It’s well-documented that Windows7 is a serious backstep in networking core, even missing some enhancements and fixes that are in Vista. Yeah, Vista.
Of course, you can’t tell that to Windows people because it works fine with the $1000 of other software Microsoft will sell you. … so even though your DAV works fine for everything non-microsoft, and for XP, Vista, and earlier, “Windows7 is the latest, greatest, ever” is the party-line. Toe it. Just make your DAV work.
So here’s what works for me. A few notes:
- a location of “/” doesn’t work on Windows, so even though your Cadaver and MacOSX works, not WIndows. Add a path.

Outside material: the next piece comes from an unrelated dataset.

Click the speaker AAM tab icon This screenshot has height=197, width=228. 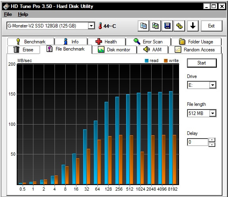point(146,49)
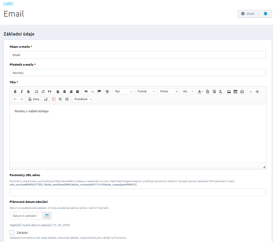
Task: Apply italic formatting in body editor
Action: pyautogui.click(x=22, y=92)
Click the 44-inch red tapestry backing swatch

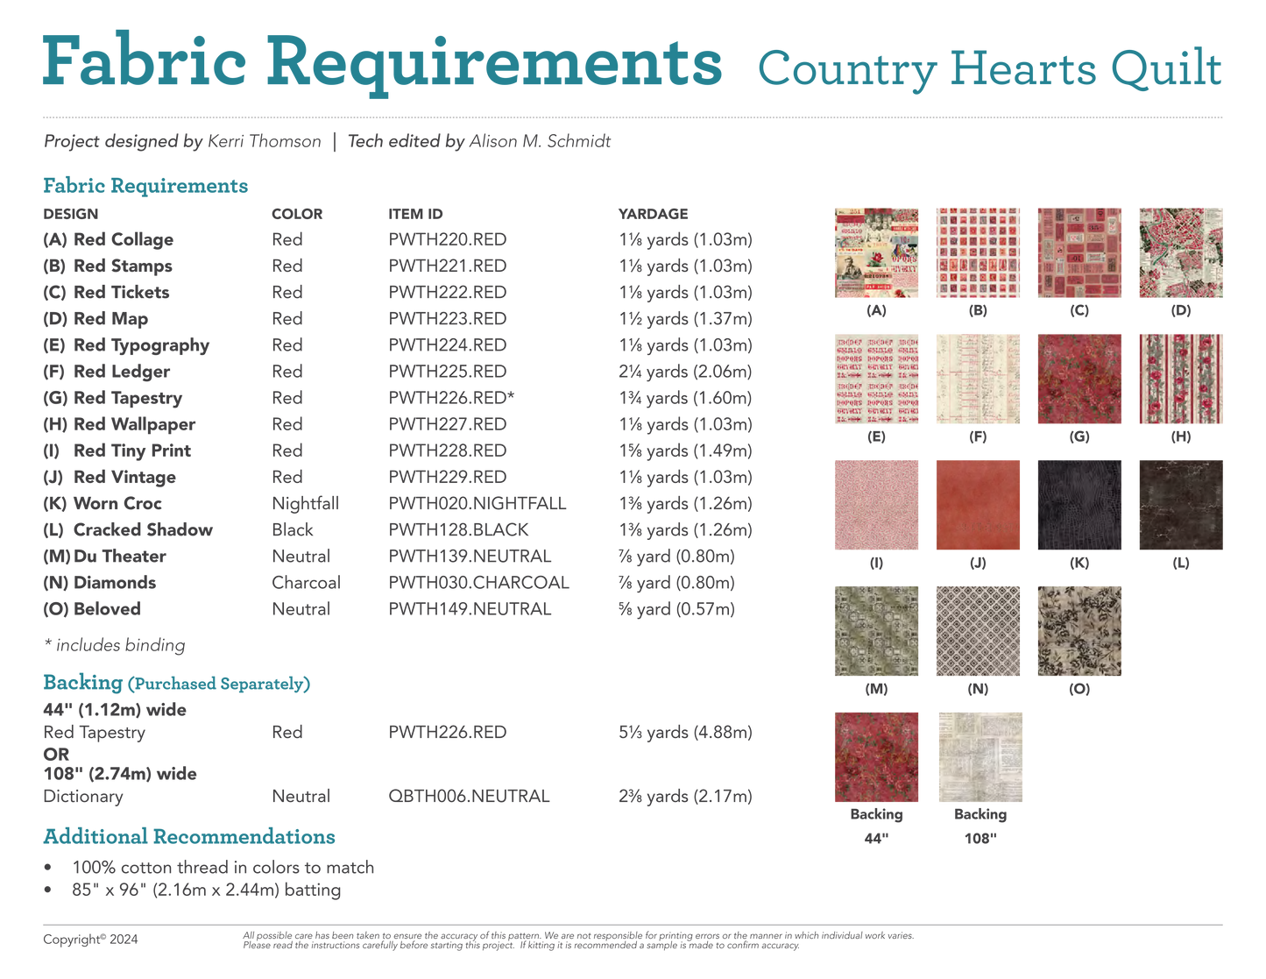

- BasicAuth is a non-happener: Windows7 doesn’t react to an unauthenticated second action failing (401) after it’s authenticated once in its lifetime. Use Digest. Of course, that means no
AuthUserFile /etc/shadow
- All shares from a certain hostname need to be the same user/pass (Windows7 cannot understand different shares under different passwords) so use CNAMEs and VirtualHosts
My Config (a virtualhost, of course!)
<VirtualHost *:80> ServerAdmin username@example.com ServerName serv1.example.com DocumentRoot /home/serv1 ErrorLog logs/error_log CustomLog logs/access_log vhost # there is a DAVLockDB elsewhere in my config # from http://www.perlcode.org/tutorials/sysadmin/mod_dav.txt BrowserMatch "^WebDAVFS/1.[012]" redirect-carefully BrowserMatch "Microsoft Data Access Internet Publishing Provider" redirect-carefully BrowserMatch "^Microsoft-WebDAV-MiniRedir/" redirect-carefully BrowserMatch "^WebDrive" redirect-carefully BrowserMatch "^WebDAVFS" redirect-carefully # from http://www.debian-administration.org/articles/279 <IfModule !mod_header.c> LoadModule headers_module modules/mod_headers.so </IfModule> Header add MS-Author-Via "DAV" # Location / and /shared are exactly the same, but only "/shared" is accessible from Windows <Location /> DAV on <LimitExcept PROPFIND OPTIONS> AuthType Digest AuthName "Server1 Access" AuthDigestProvider file AuthDigestDomain /shared/ AuthUserFile /etc/server1/DAV.htdigest AuthGroupFile /etc/server1/DAV.groups Require group server1group </LimitExcept> </Location> <Location /shared> DAV on <LimitExcept PROPFIND OPTIONS> AuthType Digest AuthName "Server1 Access" AuthDigestProvider file AuthDigestDomain /shared/ AuthUserFile /etc/server1/DAV.htdigest AuthGroupFile /etc/server1/DAV.groups Require group server1group </LimitExcept> </Location> </VirtualHost>
Also, the documentation doesn’t describe the “Realm” so well. To match this configuration, the htdigest command to use is (to add the user “scott”):
First time:
htdigest -c /etc/server1/DAV.htdigest 'Server1 Access' scott
After the file’s been created:
htdigest /etc/server1/DAV.htdigest 'Server1 Access' scott
Also, don’t forget to chown -R apache /home/serv1/
Users should connect to this share using http://serv1.example.com:80/shared
(note: use “:80” on XP to force the older handler). Windows7 users should:
- use the Windows Explorer,
- choose “My Computer”,
- choose the “Map Network Drive” that shows up with “My Computer” selected,
- type in “http://serv1.example.com:80/shared” (no trailing “/”),
- select “login with other credentials” and click “next”
- carefully, give the username (ie “scott”) and the password
- the filesystem should be available. test by creating a file, creating a directory, and moving the test file into the test directory
- unmounting is done by restarting the system
- If you type your password incorrectly, you must restart your system to retry
Mac Users just Command-K, type in “http://serv1.example.com” or “http://serv1.example.com:80/” or “http://serv1.example.com/shared” (it doesn’t matter with Mac, it just works) and when connecting, they’ll be asked for the authentication details if it’s not in their keychain. Otherwise, it’ll just mount the filesystem, easy-peasy. Unmounts like any ejected disk or filesystem.